Отец натягивает кепку на лицо и пьяно всхлипывает:
– Бедная моя матушка. Бедная Ирландия. Ох, что же нам делать?
– Совсем ополоумел, – бросает мама и велит нам ложиться спать.
Утром следующей пятницы она спрашивает папу, принесет ли он вечером получку или снова все пропьет? Папа косится на нас и качает головой, мол, не следует так говорить при детях.
– Нет уж ответь, ты придешь домой, чтоб мы худо-бедно поужинали или снова за полночь явишься без гроша и будешь горланить про своего Кевина Барри[25] или еще какую жалостную песню? – не отступает мама.
Папа нахлобучивает кепку, сует руки в карманы и вздыхает, глядя в потолок.
– Я ведь уже говорил тебе, что приду, – наконец отвечает он.
Ближе к вечеру мама одевает нас, усаживает близнецов в коляску, и мы долго идем по улицам Бруклина. Когда Мэйлахи устает, она разрешает ему немного посидеть в коляске, а мне говорит, что я уже слишком большой. У меня тоже ножки болят, и я тоже едва за ней поспеваю, но мама сегодня не поет, поэтому лучше помолчать и не ныть.
Мы подходим к большим воротам, где в будке с окошками стоит сторож. Мама спрашивает, можно ли нам пройти туда, где рабочим выдают зарплату – может, ей выдадут папину, чтоб он все по кабакам не растратил?

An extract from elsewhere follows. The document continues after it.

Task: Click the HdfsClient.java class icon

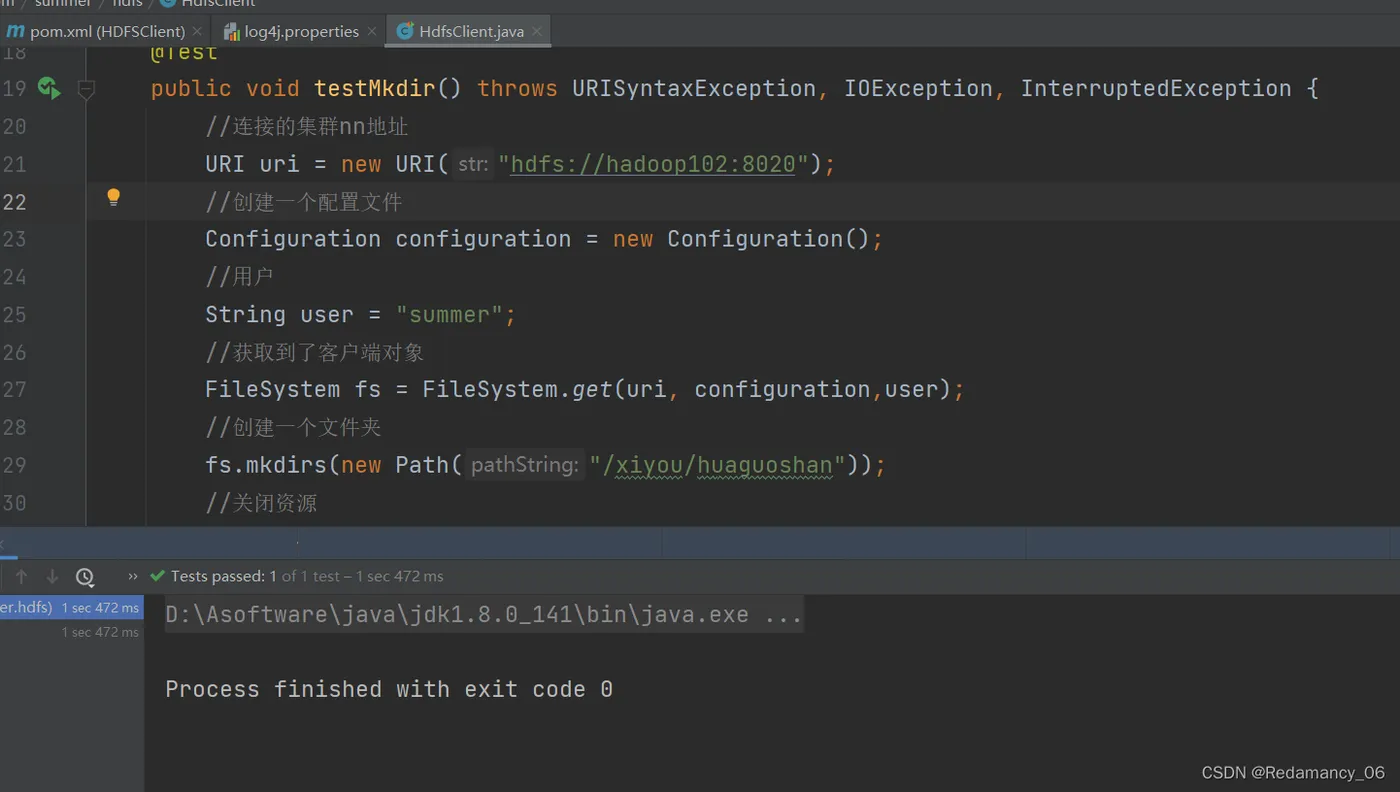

– Простите, мадам, – качает головой сторож. – Если б мы такое разрешали, сюда бы половина бруклинских жен сбежалась. Мужья у многих пьют, но мы-то что можем сделать – на работу же они трезвыми выходят.
Мы встаем у стены на другой стороне улицы. Мама разрешает мне посидеть на тротуаре. Близнецам она дает бутылочки с подслащеной водой, а нам с Мэйлахи придется ждать, пока папа даст денег и мы купим чаю, хлеба и яиц в лавке итальянца.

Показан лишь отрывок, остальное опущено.